Fragmento fuente>
..............................

La otredad no son los otros sino yo

¿Soy un monstruo o esto es ser una persona?

Clarice Lispector


En este mundo estamos ellos y yo. ¿Nosotros? No, nosotros no. Ellos y yo. Yo y el mundo. Cuando digo el mundo, me refiero a los otros. ¿Quiénes son el mundo? ¿No soy el mundo también yo?

Si hablo de otredad, yo hablo de rareza. No hablaré sobre los otros como la otredad. Los otros no son raros porque se parecen entre ellos. Pertenecen. Se mezclan, se adaptan. Hablaré de mí como la otredad ante los otros: ante sus ojos, yo soy la excepción. Los demás nunca me parecieron raros: ellos son el mundo y el mundo es así. No sé si están en el camino correcto, pero están en el camino y eso los hace perfectos. Soy yo la pieza con defecto. Existo en un mundo donde todos son y saben cosas que yo no. Es así como me enfrento a la alteridad: parto siempre desde la desventaja. De mirarme siempre por debajo del otro.

Soy otredad incluso para mí. Cuando digo otredad digo rareza. ¿Puede uno mismo ser su propia otredad? «Cada uno es, para sí mismo, lo más lejano»[1], dice Nietzsche. Si hablo de mí, hablo del otro: yo soy mi propia otredad.


Un problema de tiempos

Tengo problemas para decir nosotros. Fíjate cómo conjugo los verbos. Más que un problema de personas —la primera del singular siempre por encima del plural— mi problema es un problema de tiempos. Un anacronismo en el que vivo.

¿De dónde viene este sentimiento de descolocación, de no pertenencia, de desubicación? ¿De dónde el extrañamiento, la desventaja? ¿Por qué esta necesidad/tendencia al aislamiento, a sentirme tan ajena, tan lejana, tan por debajo del otro?

Por diversos factores —una timidez extrema y enfermiza, un entorno sobreprotector, un trauma potente y enterrado— no tuve una vida normal socialmente hablando. Estuve marcada desde muy pequeña por mi incapacidad para socializar. Una incapacidad para comunicarme con el mundo. Para abrir la boca y decir: estoy aquí. Un mutismo intencionado. Aprendí a hablar a la edad cronológica en la que todos los niños lo hacen: sabía hablar, pero no quería hacerlo. Tenía voz, pero no quería usarla.

..............................

Material proporcionado>

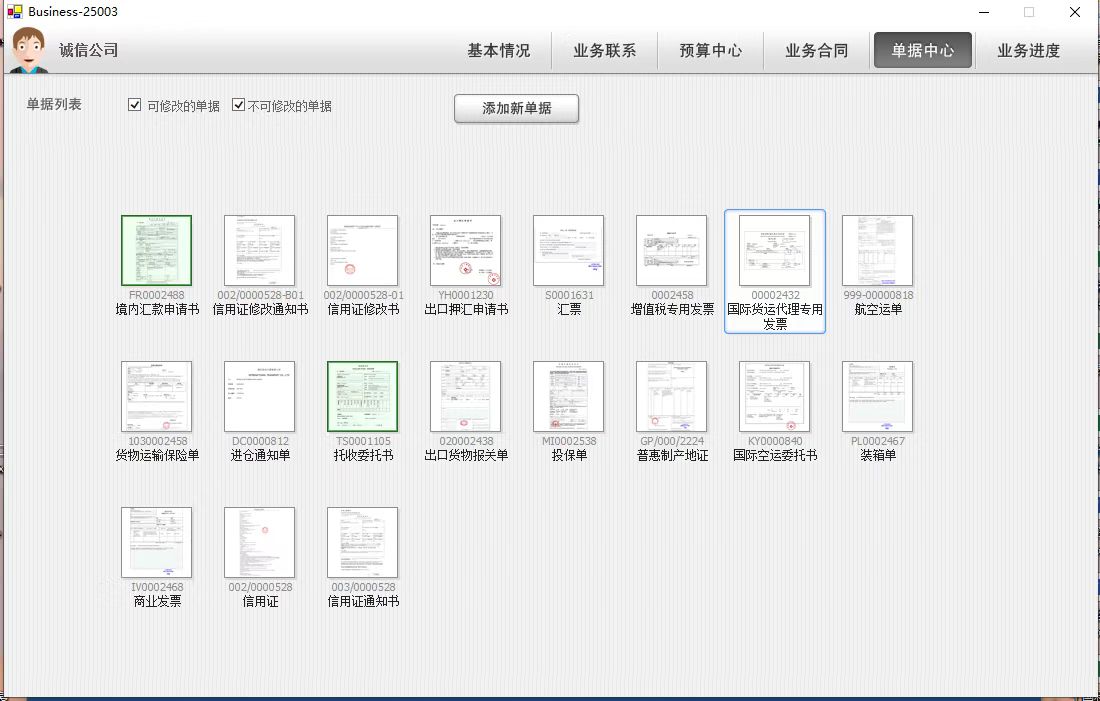1100x701 pixels.
Task: Select the 汇票 document icon
Action: coord(568,251)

..............................

Instrucciones>
a) Reproduce el pasaje del texto sobre la otredad que empieza en "En este mundo" y termina en "debajo del otro.", sustituyendo "rareza" por "extrañeza".
b) Convierte en una lista breve el párrafo del texto sobre la otredad que comienza con "Por diversos factores" y conserva sus datos principales.
c) Prosigue el texto sobre la otredad a partir de su última oración.
El listado no hace falta para nada de lo que se pide.

Las respuestas>
a)
En este mundo estamos ellos y yo. ¿Nosotros? No, nosotros no. Ellos y yo. Yo y el mundo. Cuando digo el mundo, me refiero a los otros. ¿Quiénes son el mundo? ¿No soy el mundo también yo?

Si hablo de otredad, yo hablo de extrañeza. No hablaré sobre los otros como la otredad. Los otros no son raros porque se parecen entre ellos. Pertenecen. Se mezclan, se adaptan. Hablaré de mí como la otredad ante los otros: ante sus ojos, yo soy la excepción. Los demás nunca me parecieron raros: ellos son el mundo y el mundo es así. No sé si están en el camino correcto, pero están en el camino y eso los hace perfectos. Soy yo la pieza con defecto. Existo en un mundo donde todos son y saben cosas que yo no. Es así como me enfrento a la alteridad: parto siempre desde la desventaja. De mirarme siempre por debajo del otro.

b)
- Una timidez extrema y enfermiza, un entorno sobreprotector y un trauma potente y enterrado impidieron una vida socialmente normal.
- Desde muy temprana edad, la incapacidad para socializar y comunicarse con el mundo dejó su marca.
- Se trató de un mutismo intencionado.
- El habla llegó a la edad habitual: había capacidad y voz, pero no voluntad de usarlas.

c)
Durante mi infancia y adolescencia, me aproximé a los demás solo lo estrictamente necesario. Tenía terror de salir a la calle o levantar el teléfono. Mi necesidad/voluntad de relacionarme se activó mucho después: es por eso que voy años más tarde en esta maratón. Perdí suficiente tiempo como para que mi existencia resulte anacrónica a mi propia época. Mi salida al mundo sucedió mucho después de lo socialmente establecido, de modo que cuando empecé a integrarme, mi caminar retrasado fue visto por los otros desde la extrañeza y la incomprensión: las cosas que yo vivía por primera vez, con el corazón vibrando de inexperiencia, eran lugares comunes por los que los otros ya habían pasado una y otra vez.

Vivir a destiempo es otra forma de romper la norma. Romper la norma significa casi siempre vivir en desventaja. Romper la norma a menudo duele mucho.


El miedo a compartirme y no poder decir que no

Estoy en casa de una amiga en medio de una fiesta improvisada. Sentada en un sillón, bebo a sorbitos silenciosos el calimocho que me han servido. A mi alrededor la gente conversa y ríe estruendosamente. Me gusta observarlos: para una inexperta como yo, las fiestas son templos de absoluto aprendizaje en temas de socialización y supervivencia. Resultan tan didácticas como las salidas de observación al museo o el zoológico. De vez en cuando sonrío e intento seguirle la pista a algún chiste. De repente suena un reguetón viejito y todos se levantan y corean: es la música de nuestra época, dicen —una parte de nuestra época que yo me perdí—. Bailan. Una chica que conozco me hala del brazo y me pone en la pista con las demás: aquí te adaptas o mueres, me dice al oído. Quiero sentarme y decirle que no me apetece bailar, pero no digo nada: casi nunca puedo decir algo cuando estoy frente a alguien más. Lentamente, empiezo a balancearme y despegar los pies del suelo.

¿Por qué he construido, yo misma, esta barrera infranqueable entre el mundo y yo? ¿Por qué esta —¿incapacidad?—, este rechazo a mezclarme con los otros? ¿Por qué cuando estoy frente a ellos siento que no tengo voz? Me he preguntado esto muchas veces. No es arrogancia ni egoísmo, no. Es miedo. Un sentimiento-impedimento que desconecta y bloquea. Una desconexión que es también física, porque me apaga la voz.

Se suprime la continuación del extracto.